▶ **Given request**
In the listing below, write out every line that contains the word "Sport".

▶ **Exercise input**
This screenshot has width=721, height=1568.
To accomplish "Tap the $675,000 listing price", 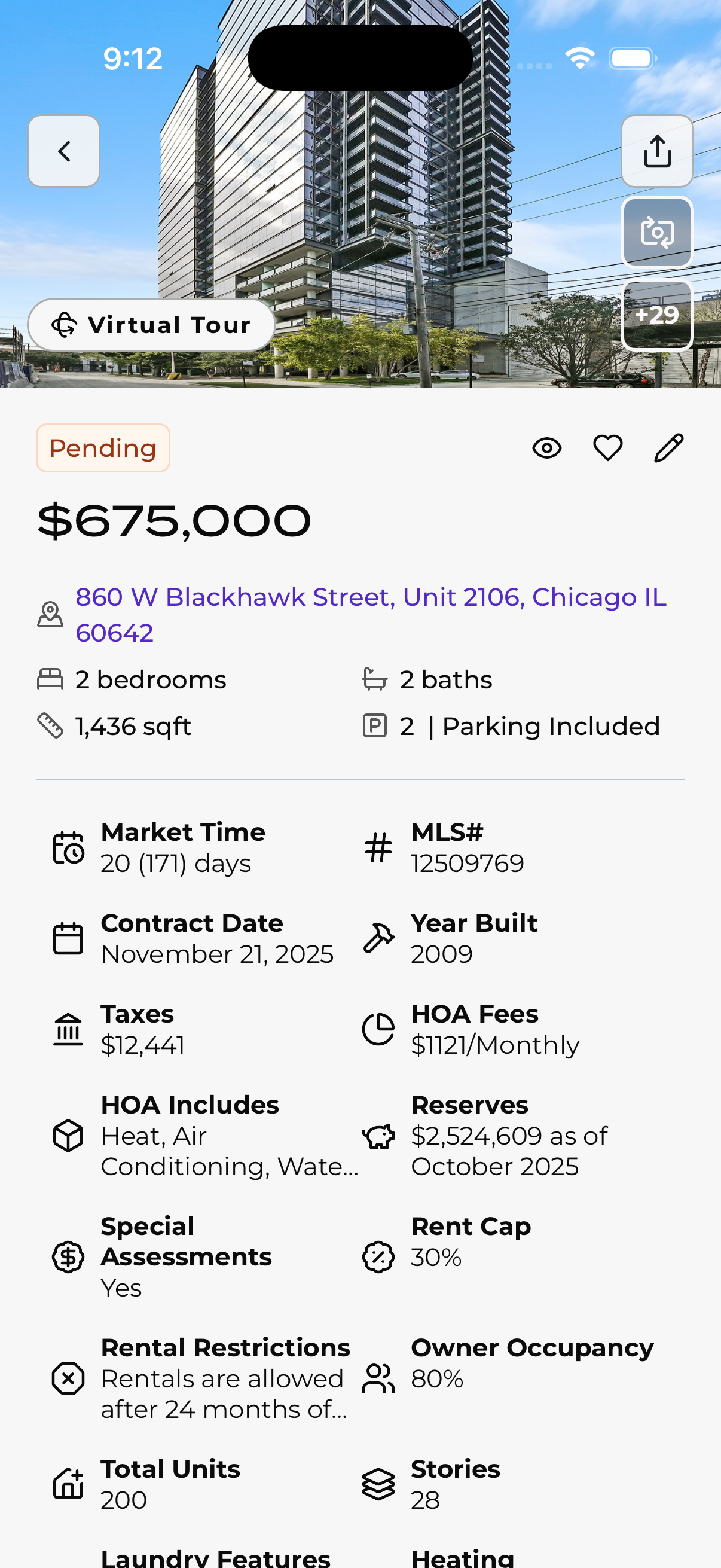I will click(174, 521).
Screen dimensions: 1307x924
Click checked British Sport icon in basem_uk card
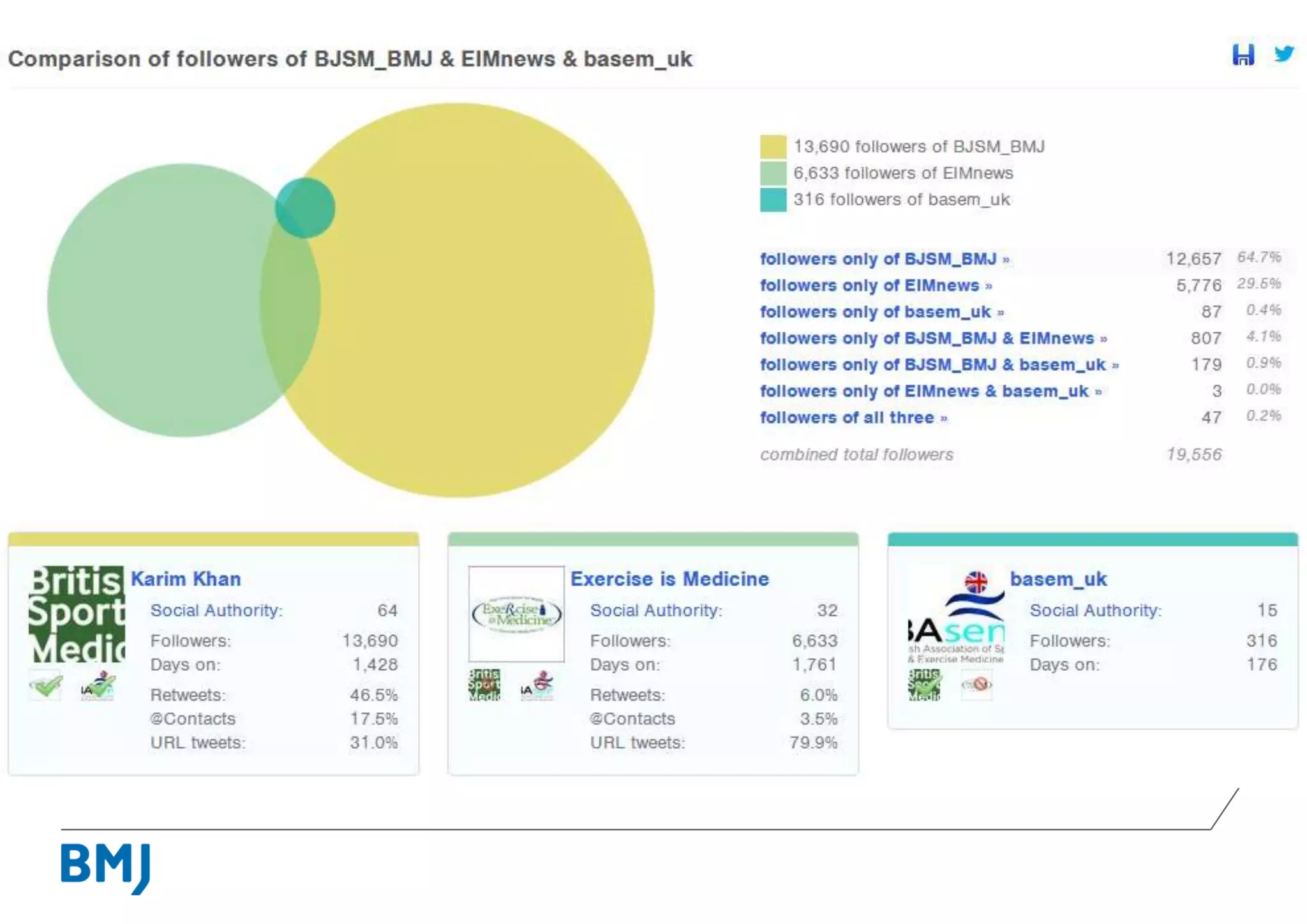pos(924,685)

▶ **Solution**
Click checked British Sport icon in basem_uk card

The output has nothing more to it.